Lasse Olsen

Personal information
- Date of birth: 18 November 1973 (age 52)
- Place of birth: Oslo, Norway
- Height: 1.84 m (6 ft 0 in)
- Position: Forward

Youth career
- 1980–1991: Gjelleråsen
- 1991–1992: Vålerenga

Senior career*
- Years: Team / Apps / (Gls)
- 1993–1997: Gjelleråsen
- 1997–2004: Strømsgodset / 229 / (63)
- 2004–2008: Aalesund / 92 / (19)
- 2009–2010: Herd
- 2010–2011: Mjøndalen / 6 / (0)
- 2012: Herd
- 2013: Spjelkavik
- 2018: Averøykameratene
- 2019: Tomrefjord
- 2021: Valder

Managerial career
- –2017: Herd (youth)
- 2018: Averøykameratene
- 2019: Tomrefjord
- 2021: Valder

= Lasse Olsen =

Norwegian footballer (born 1973)

Lasse Olsen (born 18 November 1973) is a Norwegian former footballer who played as a forward for Gjelleråsen, Strømsgodset, Aalesund, and Mjøndalen.

He is the son of former Vålerenga player Terje Olsen.

After the 2008 season, his contract with Aalesund was not renewed. He initially contemplated retirement, but in late December he was signed by SK Herd together with former teammate Karl Oskar Fjørtoft. From 2012 he continued to play in the lower divisions of Møre og Romsdal.

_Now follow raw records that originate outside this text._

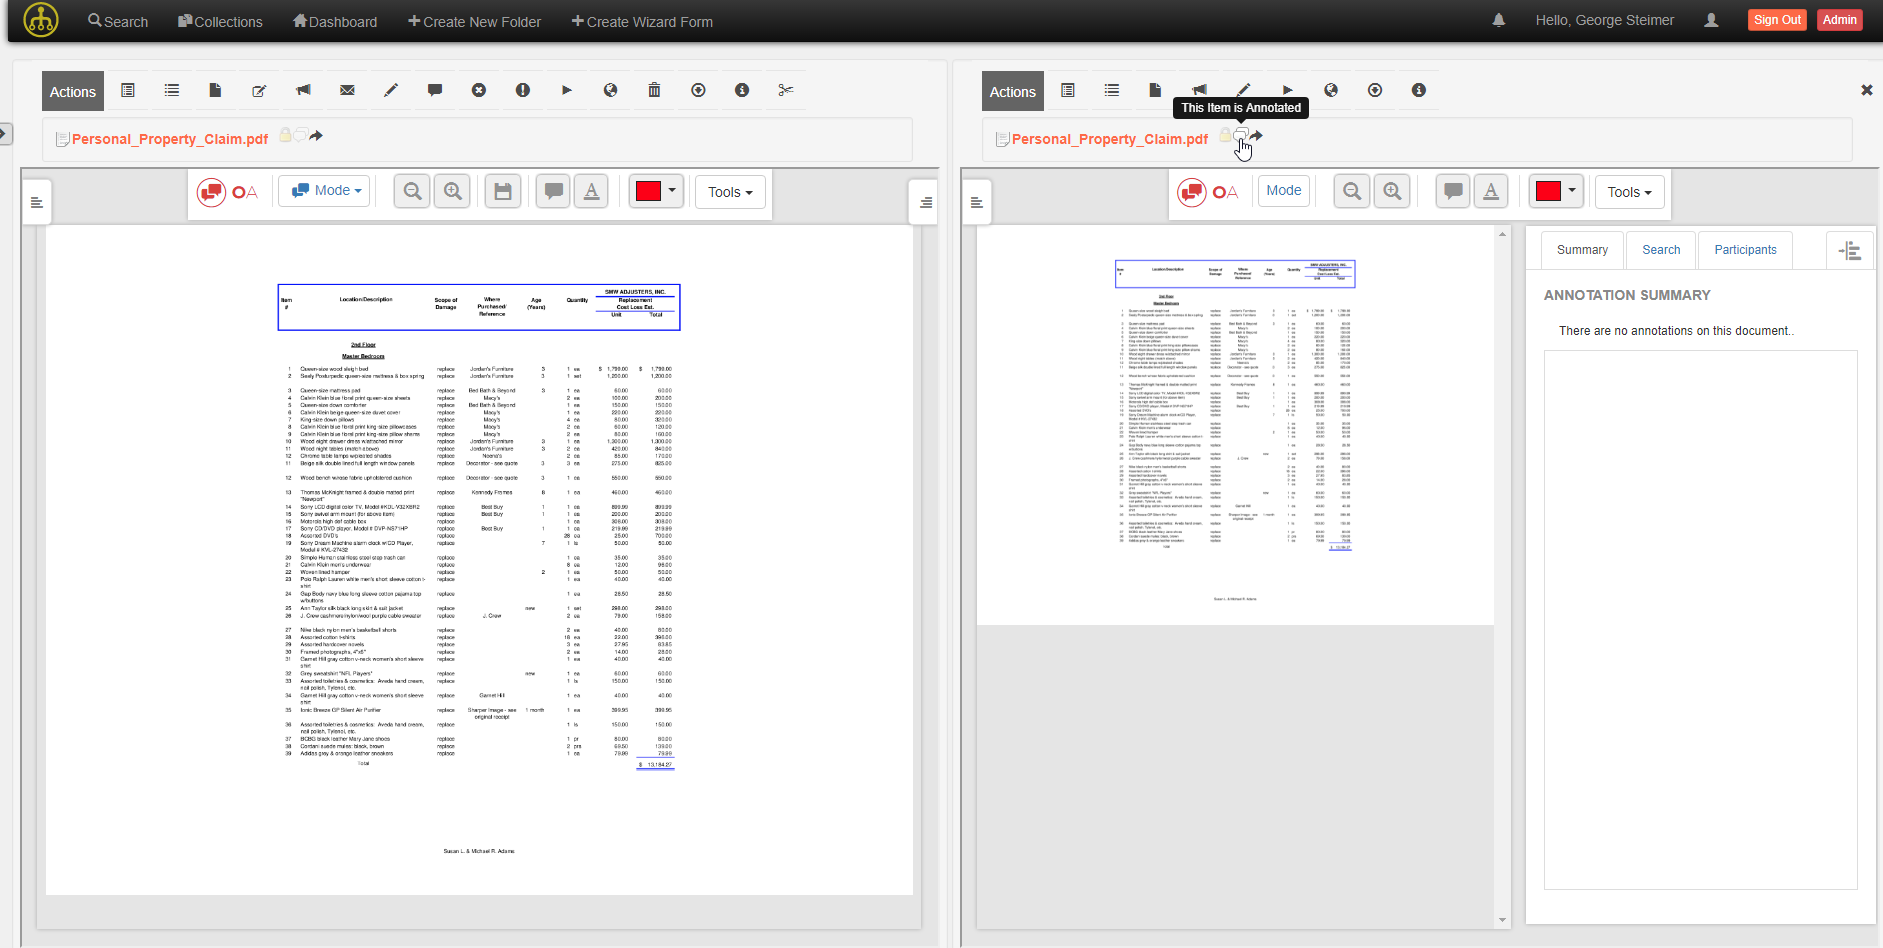Image resolution: width=1883 pixels, height=948 pixels.
Task: Click the scissors icon in the Actions toolbar
Action: coord(786,90)
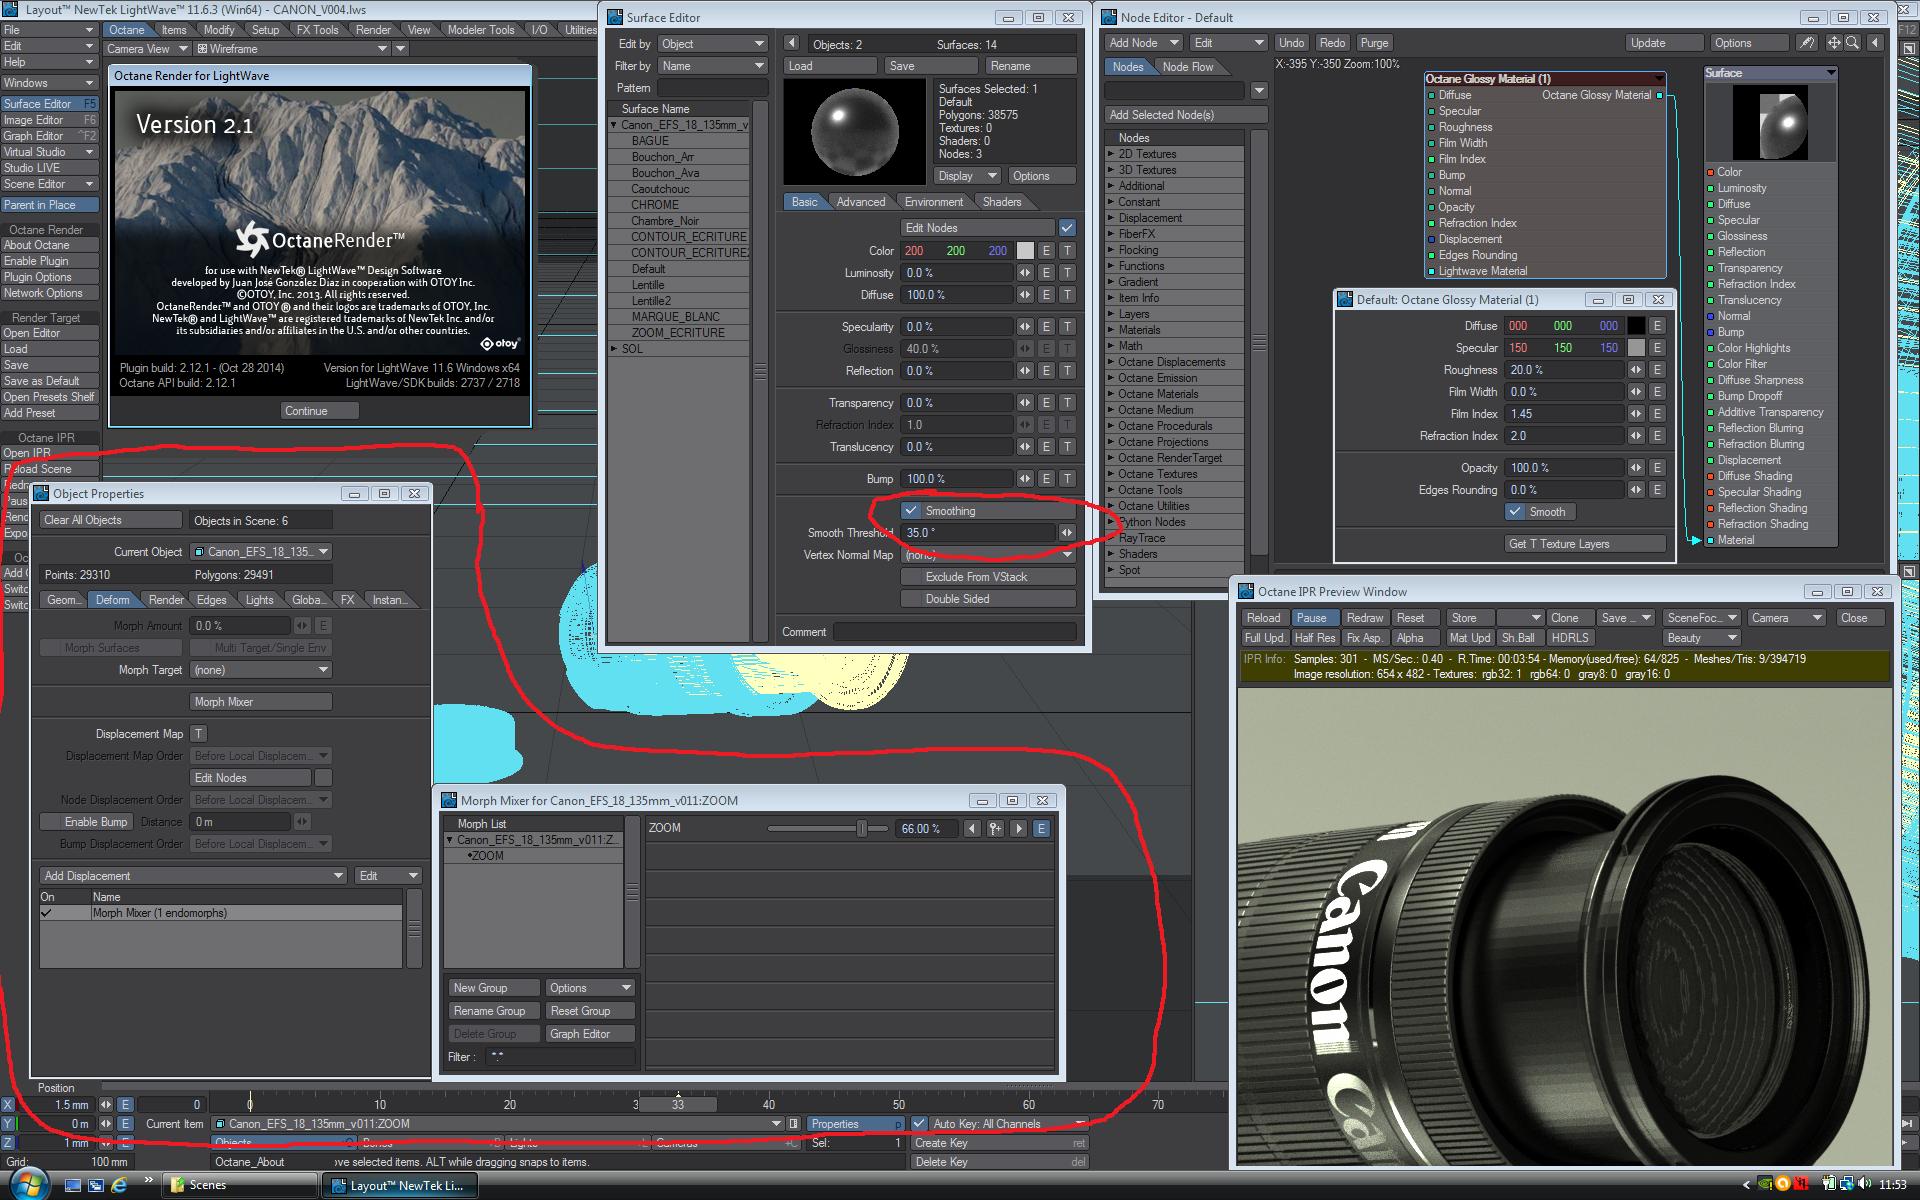1920x1200 pixels.
Task: Open Internet Explorer from the taskbar
Action: click(119, 1185)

Embarking on a manager career, he remained as junior and B team coach in SK Herd. He managed Averøykameratene in 2018 before moving on to Tomrefjord. He was hired in IL Valder on a two-year contract ahead of the 2021 season, but was fired after relegation from the 2021 4. divisjon.